COMPARISON OF THE PHARMACOLOGICAL AND BIOCHEMICAL PROFILES OF VALPROIC ACID (VPA) AND ITS CEREBRAL METABOLITE (2-EN-VPA) AFTER ORAL-ADMINISTRATION IN MICE

Abstract

The pharmacological and biochemical profiles of valproate (VPA) and its cerebral metabolite (2-en-VPA [trans-2-propyl-2-pentenoic acid] were compared in order to determine the potential therapeutic value of the latter.
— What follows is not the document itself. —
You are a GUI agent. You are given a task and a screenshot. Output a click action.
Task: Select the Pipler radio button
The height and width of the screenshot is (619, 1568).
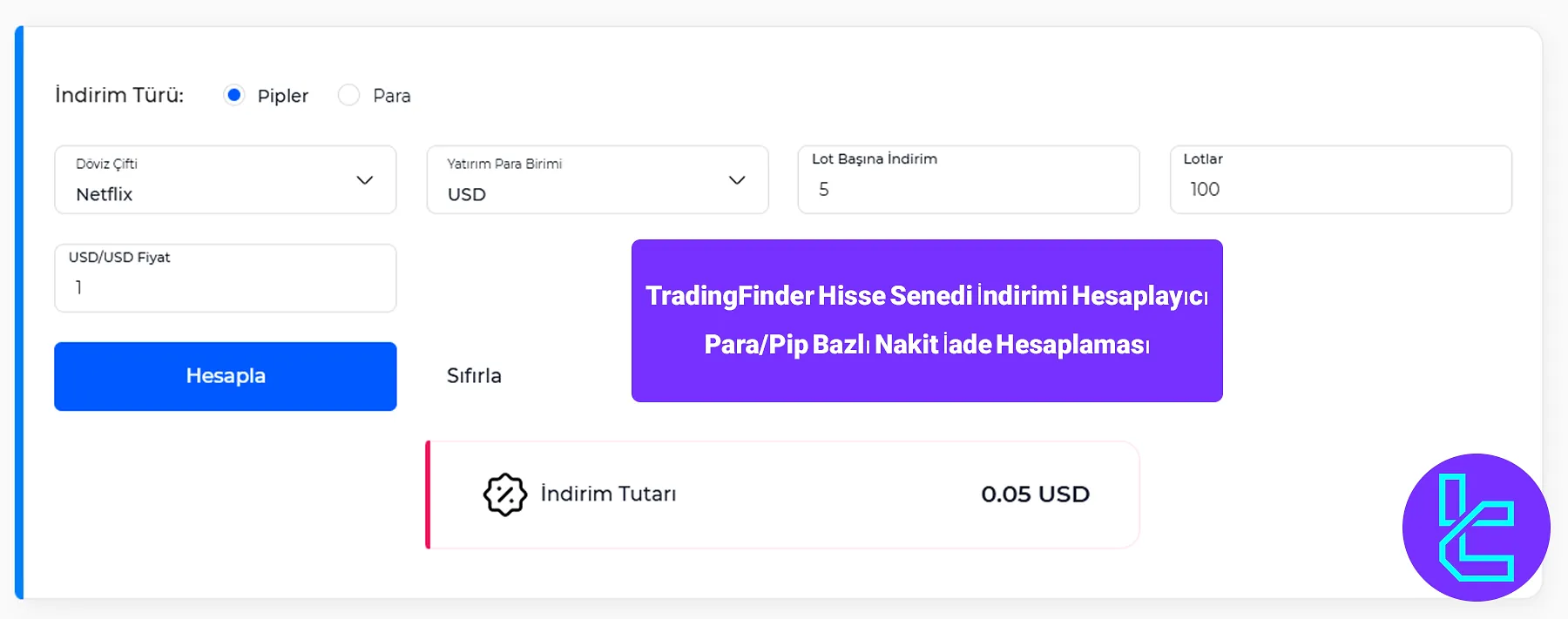[x=233, y=95]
After oral administration, 2-en-VPA was approximately 1/2 as potent as VPA in a number of chemical seizure models (pentylenetetrazol, B-mercaptopropionic acid, bicuculline and picrotoxinin), but more potent in tests of sedative activity (rotarod and loss of righting reflex). Whereas VPA possessed anxiolytic activity in mice, 2-en-VPA appeared to be inactive. The anticonvulsant activity of 2-en-VPA was shorter-lasting than that of VPA. The activity of 4 mmol/kg 2-en-VPA lasted less than 2 h, while the same dose of VPA provided protection for over 5 h. Both molecules increased brain GABA content to a similar extent, but again the action of 2-en-VPA was short-lasting. The low potency, poor ratio of sedative:anticonvulsant activity, and short-lived action of 2-en-VPA suggest that the molecule is poorly adapted for use as an antiepileptic agent.